## Requirements
• 1. The profile of Andy Kwek lists two different highest rankings. Why does it give two figures?
• 2. Pick up the profile of Andy Kwek where it ends and carry it on.

## Supplied text
+===+

Andy Kwek 郭俊良

Personal information
- Born: Andy Kwek Jun Liang 22 April 1999 (age 27) Singapore
- Height: 1.83 m (6 ft 0 in)

Sport
- Country: Singapore
- Sport: Badminton
- Coached by: Lim Pek Siah, Paulus Firnan

Men's & mixed doubles
- Highest ranking: 70 (MD with Loh Kean Hean (5 September 2023) 68 (XD with Crystal Wong 10 October 2023)
- BWF profile

Medal record
Men's badminton
Representing Singapore
Commonwealth Games
| Bronze medal – third place | 2022 Birmingham | Mixed team |
Asia Team Championships
| Bronze medal – third place | 2022 Selangor | Men's team |
SEA Games
| Bronze medal – third place | 2019 Philippines | Men's team |
| Bronze medal – third place | 2021 Vietnam | Men's team |
| Bronze medal – third place | 2023 Cambodia | Men's team |

= Andy Kwek =

Singaporean badminton player (born 1999)

+===+

## Records shown
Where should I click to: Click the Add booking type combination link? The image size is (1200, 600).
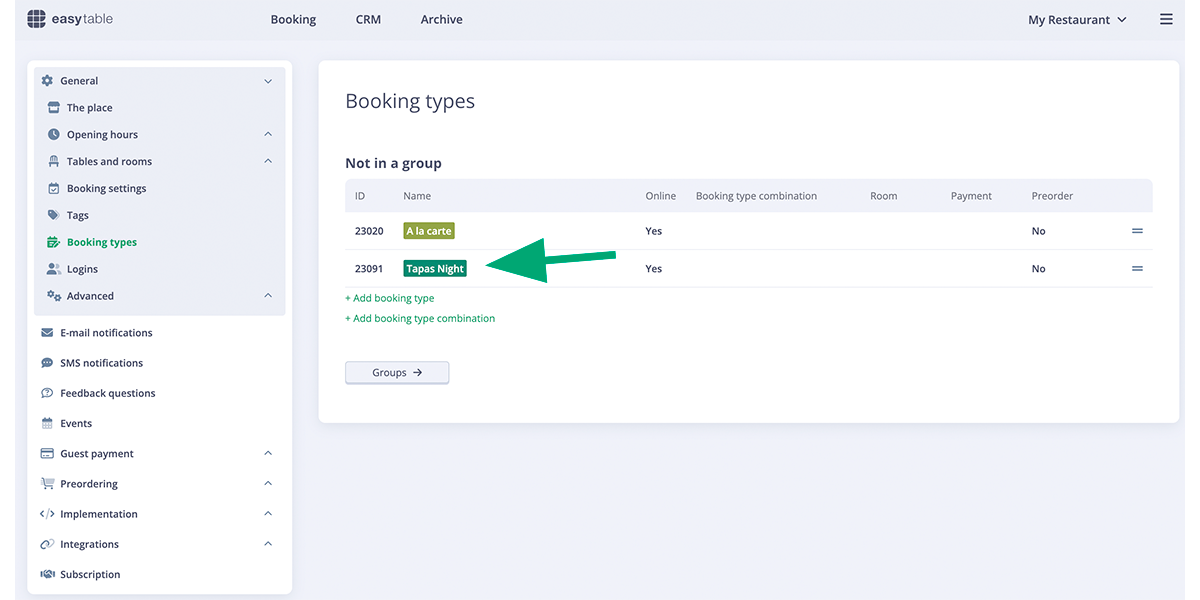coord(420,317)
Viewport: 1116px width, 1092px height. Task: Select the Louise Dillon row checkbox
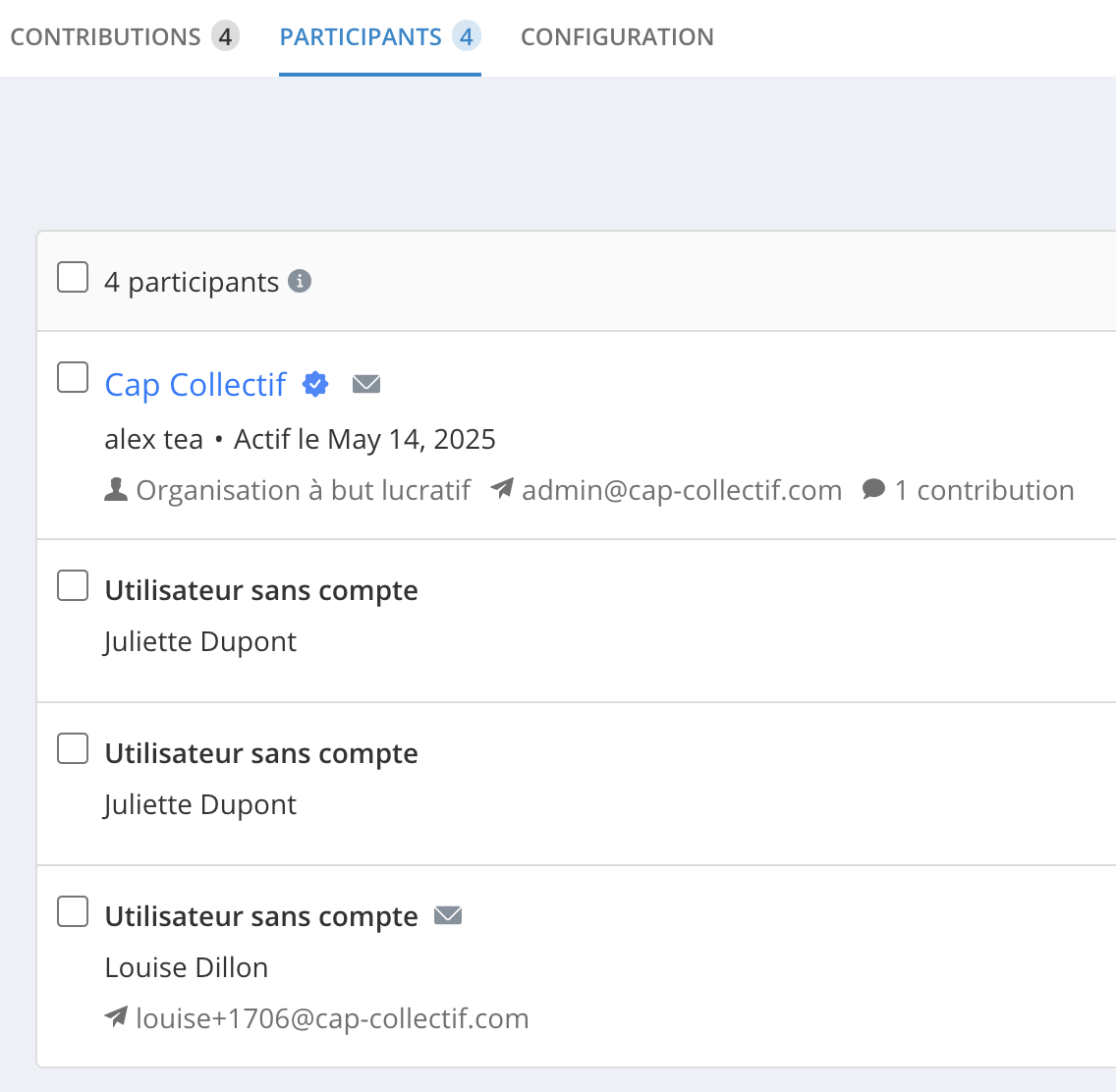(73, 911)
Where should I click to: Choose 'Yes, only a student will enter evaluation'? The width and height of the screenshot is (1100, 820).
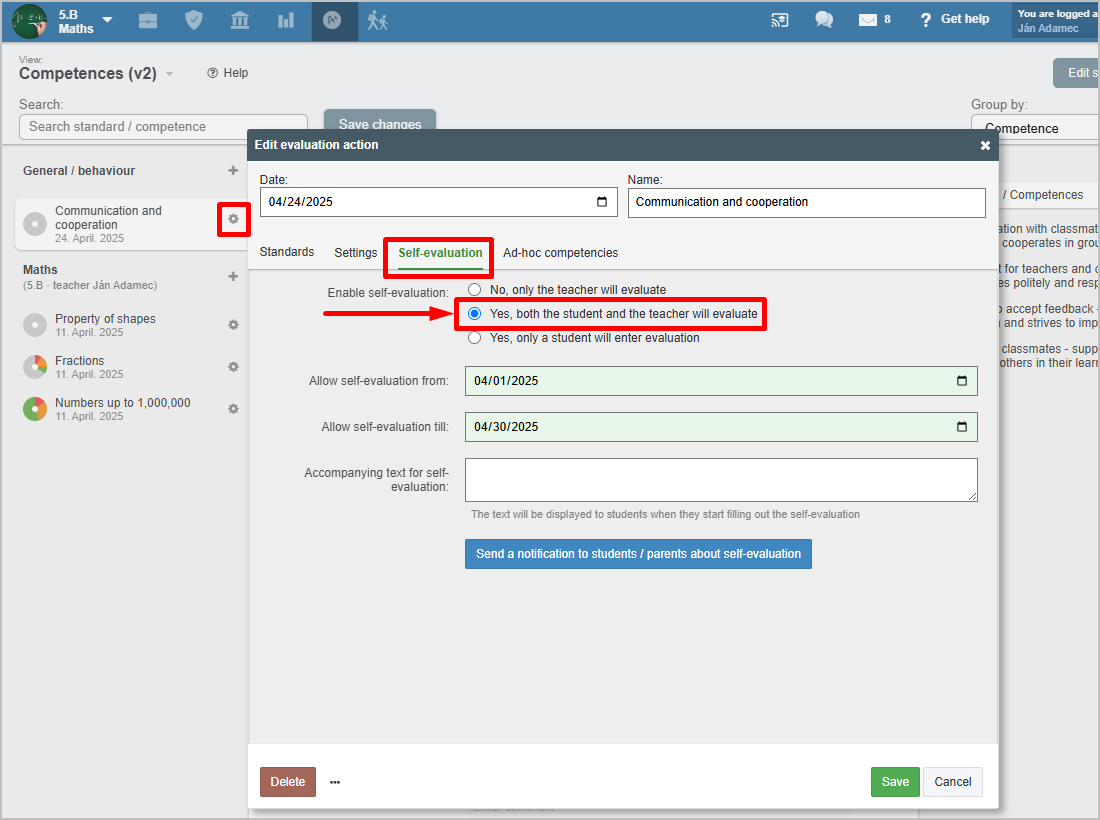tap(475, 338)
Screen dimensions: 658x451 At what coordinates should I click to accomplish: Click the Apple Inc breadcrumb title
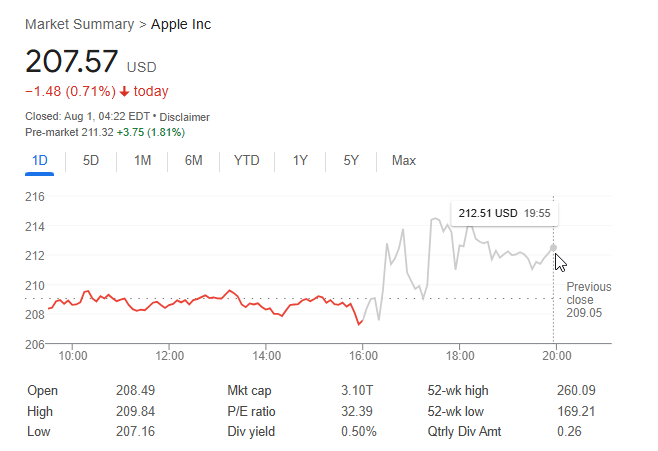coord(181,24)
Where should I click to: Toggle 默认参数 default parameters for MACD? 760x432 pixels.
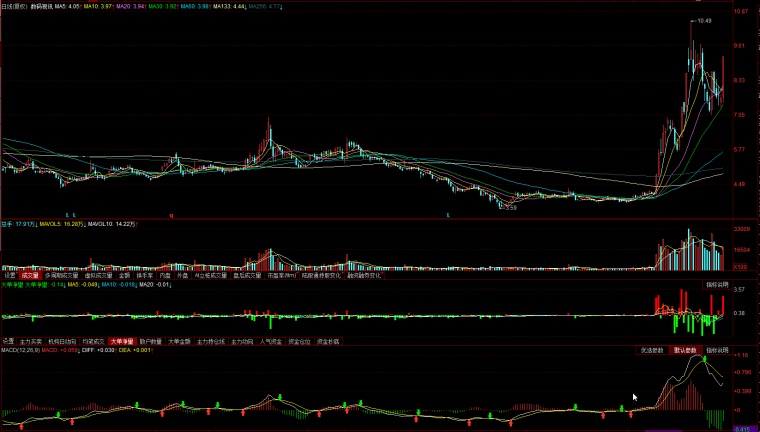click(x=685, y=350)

+===+

## Answers given
• 1. The two figures belong to different events. The ranking of 70 is in men's doubles with Loh Kean Hean, and the ranking of 68 is in mixed doubles with Crystal Wong.

• 2.
Andy Kwek Jun Liang (郭俊良 (Guō Jùnliáng); born 22 April 1999) is a Singaporean badminton player. He won a bronze medal for Singapore as part of the team at the 2022 Badminton Asia Team Championships and 2019, 2021 and also 2023 SEA Games. In 2022, Kwek won a title at the Swedish Open with his partner Danny Bawa Chrisnanta. Kwek and Chrisnanta also represented Singapore men's team at the 2022 Badminton Asia Team Championships and helped the team to secure a bronze medal.

Kwek competed in the 2022 Thomas Cup and the 2021 SEA Games. He was also part of the Singaporean mixed team squad that won bronze at the 2022 Commonwealth Games. In 2023, Kwek won the mixed doubles title at the Uganda International with Crystal Wong.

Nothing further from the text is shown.